Down the Rabbit Hole: Creating the First Report Card

Once we have completed an inspection of a firm, we issue a public report. Decisions were made in the early days of the PCAOB that the public portion of an inspection report would include only the most serious categories of deficiencies.[15] Our reports, therefore, have largely been limited to findings that were "of such significance" that the firm was considered to have "issued an opinion without obtaining sufficient appropriate audit evidence that the financial statements were free of material misstatement and/or the issuer maintained effective ICFR."[16] In other words, the reported deficiencies had to be so serious that, in our view, the audit firm could not provide reasonable assurance that the financial statements were free from material misstatement due to error or fraud.
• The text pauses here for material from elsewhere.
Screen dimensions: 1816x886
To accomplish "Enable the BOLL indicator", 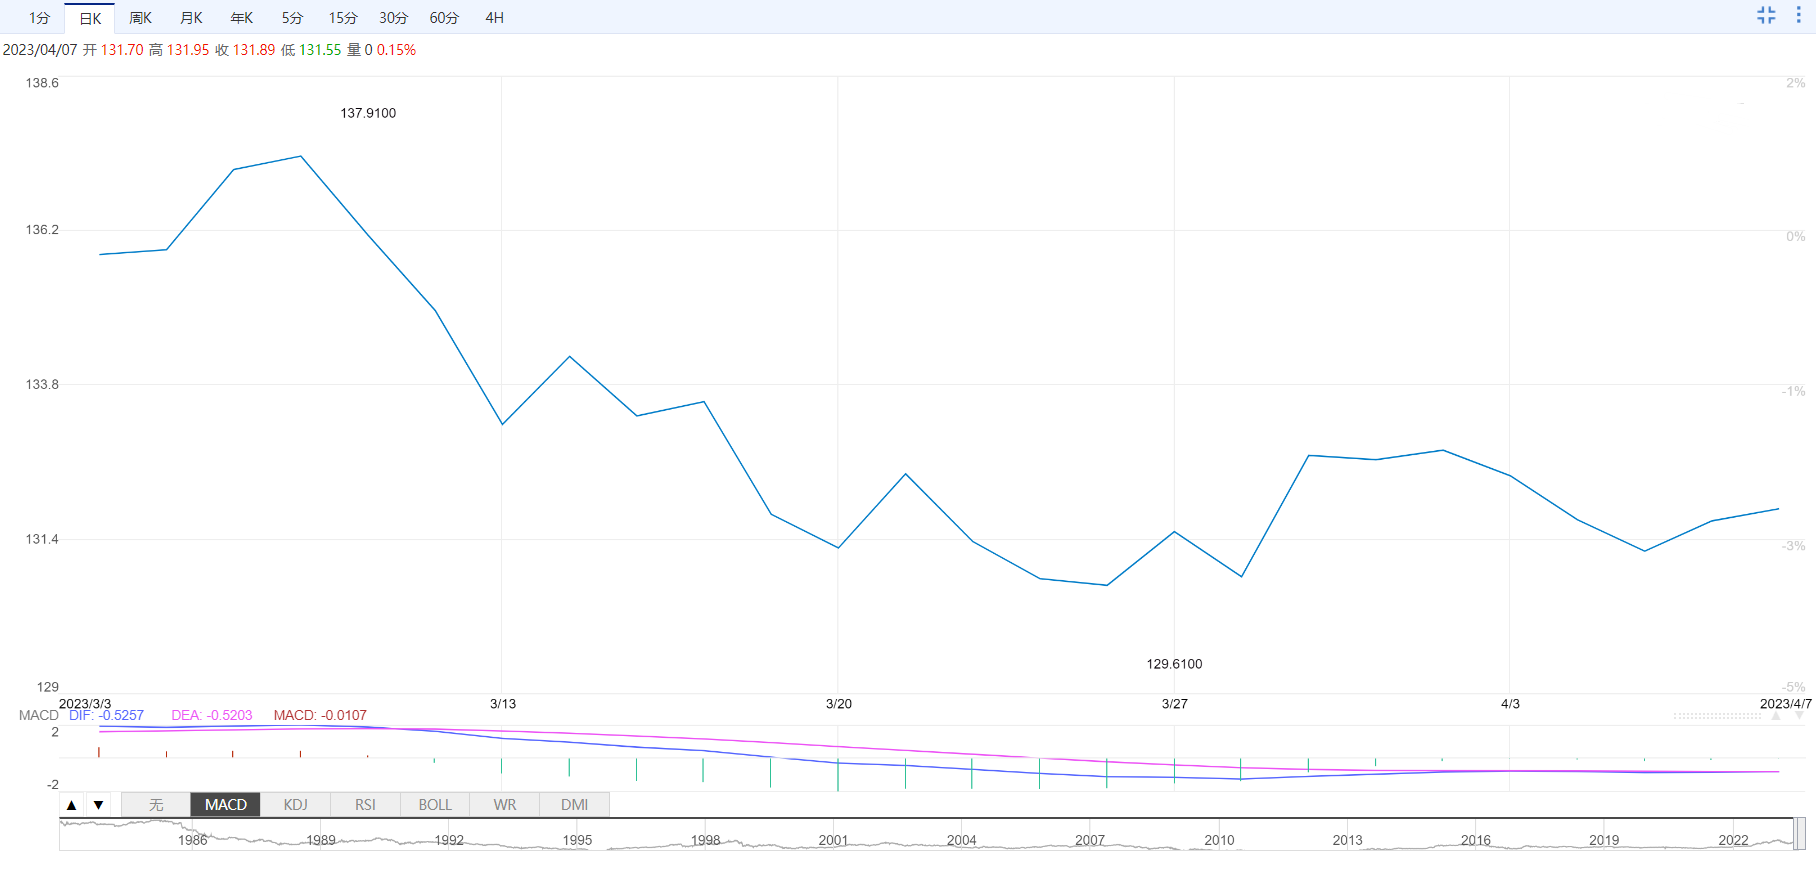I will [435, 805].
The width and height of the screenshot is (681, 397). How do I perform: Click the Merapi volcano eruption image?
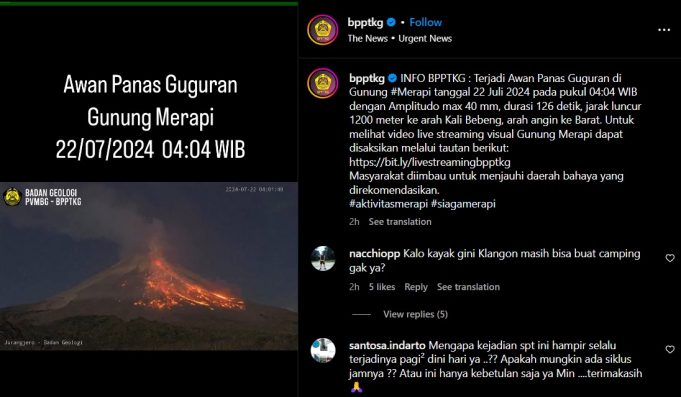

The public report includes some but not all of our findings from an inspection.[17] Other inspection findings were left on the cutting room floor or not included in the public portion of the report. Firms typically learned about these deficiencies, either directly from the inspection team or when discussed in the non-public portion of the report. Investors and the public, in contrast, were either not made aware of the deficiencies or sometimes made aware in anonymized reports that did not identify the audit firm where the deficiency occurred.[18]

I'm Late, I'm Late for a Very Important Date: PCAOB's Inspection Report Card 2.0

These early content decisions remained in place for more than a decade.[19] In June 2020, we issued new inspection reports for the six largest firms using a revised template. The new format seeks to improve readability and accessibility by making greater use of plain English, reducing jargon, including an executive summary, and providing comparative charts and tables.

We have also for the first time "characterized" the inspection findings[20] using a relatively objective but modest classification system.[21] We clustered the audits inspected by the PCAOB into three categories: (1) those that included an accounting violation (e.g, U.S. GAAP or IFRS) that resulted in a restatement or the withdrawal or modification of an ICFR report;[22] (2) those that involved multiple deficiencies,[23] or (3) those with a single deficiency.[24]

In my view, and recalling Justice Louis Brandeis' admonition that sunlight is the best disinfectant,[25] our most important step with respect to the revised template was the addition of a new section that provides greater transparency on our inspection process and the quality of audits.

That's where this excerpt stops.